Putri Avira, adik tiriku, yang sedari tadi diam gelisah dengan menggigit bibir akhirnya bersuara, "Pangeran Arran, kau memang adalah seorang Serigala." Ia sengaja melambai-lambaikan tangan kanannya yang menampilkan tanda Burung Hantu. "Tetapi ingat, kau juga seorang Pangeran Mahkota!"
Senyum kecil di bibirku melihat Avira. "Karena aku seorang Pangeran Mahkota, aku harus melindungi Kerajaan Sanja. Aku harus membuktikan aku mampu untuk memimpin dalam beberapa tahun ke depan."
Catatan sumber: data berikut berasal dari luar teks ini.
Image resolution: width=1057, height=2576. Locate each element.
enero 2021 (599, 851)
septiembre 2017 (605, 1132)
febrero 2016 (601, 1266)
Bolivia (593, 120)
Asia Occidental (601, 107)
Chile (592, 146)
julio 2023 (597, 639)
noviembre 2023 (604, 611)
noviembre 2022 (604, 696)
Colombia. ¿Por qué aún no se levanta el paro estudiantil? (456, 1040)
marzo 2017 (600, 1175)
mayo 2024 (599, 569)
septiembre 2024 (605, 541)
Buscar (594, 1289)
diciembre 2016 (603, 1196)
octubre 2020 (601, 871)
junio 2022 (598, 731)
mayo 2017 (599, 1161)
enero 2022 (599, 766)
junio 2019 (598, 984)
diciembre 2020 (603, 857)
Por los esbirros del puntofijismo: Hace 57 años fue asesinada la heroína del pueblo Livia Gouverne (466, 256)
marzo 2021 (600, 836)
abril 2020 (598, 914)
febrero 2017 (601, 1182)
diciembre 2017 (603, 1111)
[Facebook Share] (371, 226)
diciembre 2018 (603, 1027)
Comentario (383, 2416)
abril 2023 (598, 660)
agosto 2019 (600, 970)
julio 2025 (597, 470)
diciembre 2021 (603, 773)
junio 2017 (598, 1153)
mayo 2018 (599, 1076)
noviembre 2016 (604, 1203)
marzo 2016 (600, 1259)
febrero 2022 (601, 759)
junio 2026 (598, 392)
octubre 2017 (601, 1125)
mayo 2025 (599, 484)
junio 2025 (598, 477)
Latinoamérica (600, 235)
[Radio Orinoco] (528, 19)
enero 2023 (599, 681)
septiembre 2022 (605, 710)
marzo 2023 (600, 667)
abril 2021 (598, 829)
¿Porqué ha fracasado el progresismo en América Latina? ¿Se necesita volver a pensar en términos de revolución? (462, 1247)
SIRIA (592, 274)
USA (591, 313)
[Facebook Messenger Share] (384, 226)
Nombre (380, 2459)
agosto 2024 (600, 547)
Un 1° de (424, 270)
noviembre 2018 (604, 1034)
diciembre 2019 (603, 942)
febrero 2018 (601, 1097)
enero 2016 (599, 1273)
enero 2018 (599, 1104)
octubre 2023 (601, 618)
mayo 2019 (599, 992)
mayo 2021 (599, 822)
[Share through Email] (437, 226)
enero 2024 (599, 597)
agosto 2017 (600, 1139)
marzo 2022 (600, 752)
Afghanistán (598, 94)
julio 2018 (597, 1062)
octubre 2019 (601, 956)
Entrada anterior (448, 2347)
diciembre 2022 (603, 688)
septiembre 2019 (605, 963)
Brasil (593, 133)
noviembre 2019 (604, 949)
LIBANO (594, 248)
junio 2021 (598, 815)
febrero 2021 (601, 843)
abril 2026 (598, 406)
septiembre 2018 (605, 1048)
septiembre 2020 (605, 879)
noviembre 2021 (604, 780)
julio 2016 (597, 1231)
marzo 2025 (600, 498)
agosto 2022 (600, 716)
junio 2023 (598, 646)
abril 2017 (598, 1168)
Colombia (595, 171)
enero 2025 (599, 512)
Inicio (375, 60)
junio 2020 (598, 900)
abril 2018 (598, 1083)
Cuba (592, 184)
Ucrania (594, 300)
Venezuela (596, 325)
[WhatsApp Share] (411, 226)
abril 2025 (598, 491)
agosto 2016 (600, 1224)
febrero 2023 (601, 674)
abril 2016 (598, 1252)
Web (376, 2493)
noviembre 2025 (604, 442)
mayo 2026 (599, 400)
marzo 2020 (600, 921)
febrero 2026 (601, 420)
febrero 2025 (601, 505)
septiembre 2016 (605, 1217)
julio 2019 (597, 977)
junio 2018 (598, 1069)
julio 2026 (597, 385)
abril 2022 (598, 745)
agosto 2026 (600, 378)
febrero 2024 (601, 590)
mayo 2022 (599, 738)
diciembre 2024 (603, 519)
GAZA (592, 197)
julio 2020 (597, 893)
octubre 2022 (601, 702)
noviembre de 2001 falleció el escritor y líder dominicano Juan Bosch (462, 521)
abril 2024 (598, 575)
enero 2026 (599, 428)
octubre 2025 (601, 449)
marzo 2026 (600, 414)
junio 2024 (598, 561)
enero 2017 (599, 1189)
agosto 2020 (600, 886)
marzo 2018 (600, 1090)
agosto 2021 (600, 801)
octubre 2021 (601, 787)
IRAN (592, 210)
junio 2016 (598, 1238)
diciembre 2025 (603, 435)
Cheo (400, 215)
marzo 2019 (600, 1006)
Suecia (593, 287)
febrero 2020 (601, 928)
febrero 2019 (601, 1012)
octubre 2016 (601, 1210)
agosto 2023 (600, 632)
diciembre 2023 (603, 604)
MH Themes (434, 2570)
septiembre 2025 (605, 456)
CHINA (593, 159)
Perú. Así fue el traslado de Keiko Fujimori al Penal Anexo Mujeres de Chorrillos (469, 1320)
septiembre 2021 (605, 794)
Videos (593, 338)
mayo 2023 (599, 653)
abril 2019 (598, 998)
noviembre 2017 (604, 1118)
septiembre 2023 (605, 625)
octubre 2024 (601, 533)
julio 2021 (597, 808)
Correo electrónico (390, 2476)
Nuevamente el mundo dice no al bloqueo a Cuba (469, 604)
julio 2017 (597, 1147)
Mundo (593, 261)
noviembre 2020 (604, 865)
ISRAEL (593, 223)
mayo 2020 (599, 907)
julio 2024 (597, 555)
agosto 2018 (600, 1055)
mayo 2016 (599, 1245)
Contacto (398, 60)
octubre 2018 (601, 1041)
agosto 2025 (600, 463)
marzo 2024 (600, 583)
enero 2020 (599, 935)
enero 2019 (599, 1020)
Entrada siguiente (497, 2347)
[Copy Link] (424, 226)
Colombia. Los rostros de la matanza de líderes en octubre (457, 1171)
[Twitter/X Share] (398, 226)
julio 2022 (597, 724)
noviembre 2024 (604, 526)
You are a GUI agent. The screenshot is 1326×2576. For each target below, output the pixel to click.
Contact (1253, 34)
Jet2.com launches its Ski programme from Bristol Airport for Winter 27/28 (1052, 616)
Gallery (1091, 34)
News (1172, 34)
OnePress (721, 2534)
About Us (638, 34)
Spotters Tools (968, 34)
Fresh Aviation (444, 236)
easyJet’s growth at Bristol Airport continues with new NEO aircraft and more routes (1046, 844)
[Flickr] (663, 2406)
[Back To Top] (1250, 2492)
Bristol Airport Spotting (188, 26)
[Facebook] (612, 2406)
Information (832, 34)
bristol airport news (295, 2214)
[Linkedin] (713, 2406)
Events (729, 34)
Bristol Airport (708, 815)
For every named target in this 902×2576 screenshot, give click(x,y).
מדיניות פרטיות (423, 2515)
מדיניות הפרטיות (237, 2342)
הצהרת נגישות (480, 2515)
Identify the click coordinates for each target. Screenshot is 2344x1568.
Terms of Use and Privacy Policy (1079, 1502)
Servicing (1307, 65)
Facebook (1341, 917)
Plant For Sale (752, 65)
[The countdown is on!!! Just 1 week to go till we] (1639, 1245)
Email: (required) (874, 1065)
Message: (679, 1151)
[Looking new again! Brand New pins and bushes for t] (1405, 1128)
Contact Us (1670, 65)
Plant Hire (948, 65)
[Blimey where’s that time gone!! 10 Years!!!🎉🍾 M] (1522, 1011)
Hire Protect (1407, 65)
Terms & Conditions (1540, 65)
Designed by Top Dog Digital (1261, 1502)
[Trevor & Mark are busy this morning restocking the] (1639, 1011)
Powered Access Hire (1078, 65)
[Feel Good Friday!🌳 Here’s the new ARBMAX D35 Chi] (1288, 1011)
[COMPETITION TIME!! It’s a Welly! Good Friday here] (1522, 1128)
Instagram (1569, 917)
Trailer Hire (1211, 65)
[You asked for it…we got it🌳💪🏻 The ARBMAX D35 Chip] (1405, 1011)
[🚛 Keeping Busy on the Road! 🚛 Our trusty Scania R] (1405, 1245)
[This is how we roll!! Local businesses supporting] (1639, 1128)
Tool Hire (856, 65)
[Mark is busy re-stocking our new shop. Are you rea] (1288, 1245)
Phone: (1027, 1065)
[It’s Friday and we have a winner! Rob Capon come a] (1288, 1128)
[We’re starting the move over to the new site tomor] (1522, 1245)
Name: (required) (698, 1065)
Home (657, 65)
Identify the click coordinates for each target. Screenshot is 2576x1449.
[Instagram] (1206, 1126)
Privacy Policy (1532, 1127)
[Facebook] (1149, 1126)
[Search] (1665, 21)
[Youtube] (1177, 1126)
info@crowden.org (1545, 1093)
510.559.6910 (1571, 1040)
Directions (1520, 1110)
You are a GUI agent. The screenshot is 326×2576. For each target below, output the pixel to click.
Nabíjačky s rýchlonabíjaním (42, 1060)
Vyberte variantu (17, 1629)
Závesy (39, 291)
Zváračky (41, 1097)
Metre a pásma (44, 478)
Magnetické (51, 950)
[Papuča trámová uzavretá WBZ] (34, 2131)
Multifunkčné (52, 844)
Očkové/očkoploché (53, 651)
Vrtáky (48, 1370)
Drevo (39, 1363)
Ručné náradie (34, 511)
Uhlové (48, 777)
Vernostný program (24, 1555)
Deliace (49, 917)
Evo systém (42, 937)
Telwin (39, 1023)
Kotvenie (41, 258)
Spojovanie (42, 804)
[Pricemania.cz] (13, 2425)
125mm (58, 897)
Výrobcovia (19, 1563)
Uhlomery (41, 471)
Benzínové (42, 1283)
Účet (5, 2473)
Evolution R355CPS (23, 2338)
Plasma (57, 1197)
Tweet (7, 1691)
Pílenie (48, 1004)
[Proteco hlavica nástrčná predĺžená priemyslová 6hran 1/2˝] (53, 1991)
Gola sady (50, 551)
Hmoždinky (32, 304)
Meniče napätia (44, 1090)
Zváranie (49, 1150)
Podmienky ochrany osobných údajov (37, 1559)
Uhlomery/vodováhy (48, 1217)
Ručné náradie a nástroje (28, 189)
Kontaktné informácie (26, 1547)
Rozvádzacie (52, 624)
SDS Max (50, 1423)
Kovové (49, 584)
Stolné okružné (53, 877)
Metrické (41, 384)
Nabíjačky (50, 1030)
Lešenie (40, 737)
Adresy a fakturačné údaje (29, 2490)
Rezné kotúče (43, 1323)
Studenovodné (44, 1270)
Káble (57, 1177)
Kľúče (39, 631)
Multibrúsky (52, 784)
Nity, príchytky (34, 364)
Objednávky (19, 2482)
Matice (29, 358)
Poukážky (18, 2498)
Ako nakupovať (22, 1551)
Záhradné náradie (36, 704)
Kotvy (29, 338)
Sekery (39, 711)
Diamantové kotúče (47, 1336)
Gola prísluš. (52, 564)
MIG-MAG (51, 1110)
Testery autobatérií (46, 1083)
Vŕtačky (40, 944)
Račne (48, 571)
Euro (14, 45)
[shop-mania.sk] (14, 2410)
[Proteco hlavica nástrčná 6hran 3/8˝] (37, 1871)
Avira mengernyit. Ia tidak suka dengan bagaimana aku menggunakan alasannya menjadi tameng untuk diriku sendiri. Tidak berapa lama, matanya membelalak, mengerti dengan motivasiku.
Aku menyeringai. Mataku pergi ke ayahku. Mata itu mengeras menjadi keseriusan, "Jika kita berhasil melewati ini, aku berharap aku dikenal oleh rakyatku."
Untuk sesaat semua terdiam. Mata ayahku membesar karena permintaanku. Setiap Pangeran Mahkota dapat memilih kapan ia bisa dikenalkan kepada rakyatnya. Raja-raja sebelumnya biasanya memilih ketika raja sebelumnya mati atau berumur matang dan siap. Tetapi aku tidak akan melakukannya. Aku mau dikenal setelah ini.
Tandaku Serigala. Aku Serigala yang sangat kuat. Semua orang di istana tahu itu. Misiku adalah memperkuat kekuatan kerajaan agar mereka tahu bahwa keturunan Raja Osmon adalah seorang raja yang pantas. Aku sudah cukup dengan orang-orang yang menjelek-jelekkan Kerajaan Sanja dan berkata kerajaan ini lemah. Kerajaan ini, kuharap, akan cukup kuat dengan kehadiranku.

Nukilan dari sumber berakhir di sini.